Directives:
1. Decide whether each statement agrees with the forum thread on grandparent names: (a) both of the first poster's parents were born in Germany; (b) calpurnia has children; (c) one set of calpurnia's great grandparents were called Boo and Ban. Answer yes or no for each, quoting the deciding words.
2. Write the next part of the forum thread on grandparent names, picking up right after its final sentence.

Selection:
____

My parents are Oma and Opa, although my Mom is the only one who is German-born. I think my Dad just likes being Opa







!

DS calls DH's Mom "Nennie". All her other grandchildren call her Nettie or Mama Nettie, but DS couldn't say Nettie properly and Nennie has stuck! MIL loves it ~ she even signs all her cards "Nennie" now







. Unfortunately, my FIL passed away many years ago and my children never had the honor of knowing him







.


----------



## calpurnia (Sep 26, 2004)

No children yet, but I call my grandparents Mary and Big Harry (my brother is a Harry as well) so that's plain and simple! But my paternal grandparents are called Oumi - Afrikaans for Granny, & even her cleaner calls her Mrs Oumi - and Poppi.

I like it best when there's a funny family name - one set of my great grandparents were Boo & Ban.

____

Listing:
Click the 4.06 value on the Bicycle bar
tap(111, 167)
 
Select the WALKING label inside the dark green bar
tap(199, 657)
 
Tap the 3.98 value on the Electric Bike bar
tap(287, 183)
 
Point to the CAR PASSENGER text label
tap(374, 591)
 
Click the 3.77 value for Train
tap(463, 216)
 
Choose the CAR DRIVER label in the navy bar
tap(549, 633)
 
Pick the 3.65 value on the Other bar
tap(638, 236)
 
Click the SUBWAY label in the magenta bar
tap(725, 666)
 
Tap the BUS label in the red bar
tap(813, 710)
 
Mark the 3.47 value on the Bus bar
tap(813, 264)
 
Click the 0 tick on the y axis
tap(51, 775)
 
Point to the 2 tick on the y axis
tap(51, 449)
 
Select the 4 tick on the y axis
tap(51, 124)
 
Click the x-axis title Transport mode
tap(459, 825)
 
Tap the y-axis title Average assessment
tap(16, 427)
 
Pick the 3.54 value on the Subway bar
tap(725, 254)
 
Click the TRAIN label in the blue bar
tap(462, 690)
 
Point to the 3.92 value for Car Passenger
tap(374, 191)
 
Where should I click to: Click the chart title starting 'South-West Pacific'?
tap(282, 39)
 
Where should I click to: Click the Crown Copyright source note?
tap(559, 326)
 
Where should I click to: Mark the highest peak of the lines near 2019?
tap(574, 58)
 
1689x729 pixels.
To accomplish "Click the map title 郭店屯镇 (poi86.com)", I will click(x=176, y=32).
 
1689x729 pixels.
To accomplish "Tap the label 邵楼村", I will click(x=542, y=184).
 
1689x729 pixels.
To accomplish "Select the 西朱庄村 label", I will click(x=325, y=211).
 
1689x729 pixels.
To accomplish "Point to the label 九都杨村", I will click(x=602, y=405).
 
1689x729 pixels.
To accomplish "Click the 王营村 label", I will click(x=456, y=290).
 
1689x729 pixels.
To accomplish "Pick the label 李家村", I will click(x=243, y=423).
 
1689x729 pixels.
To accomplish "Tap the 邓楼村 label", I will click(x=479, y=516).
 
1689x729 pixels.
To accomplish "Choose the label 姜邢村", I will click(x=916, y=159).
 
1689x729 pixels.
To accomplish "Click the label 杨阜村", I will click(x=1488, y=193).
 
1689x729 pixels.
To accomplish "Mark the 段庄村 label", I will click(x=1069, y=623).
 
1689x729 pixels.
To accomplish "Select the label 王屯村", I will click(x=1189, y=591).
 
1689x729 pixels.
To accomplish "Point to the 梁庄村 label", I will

____

Outputs:
1.
(a) No: "my Mom is the only one who is German-born"
(b) No: "No children yet"
(c) Yes: "one set of my great grandparents were Boo & Ban"

2.
----------



## djinneyah (Sep 4, 2004)

we do gramma and mumpa for my parents, and dh's parents are are gramma and grandpa.

then there's *my* grandma...she insists on being called "gigi" and NOT great-grandma.

and the "extended family" (my friend for years and years and her parents). my friend is called nana, her father is papa, and her mother is mamuzzer :LOL

DS knows who these people are, but hasn't quite got the hang of saying their names yet. soon, though.


----------



## wende (Oct 4, 2003)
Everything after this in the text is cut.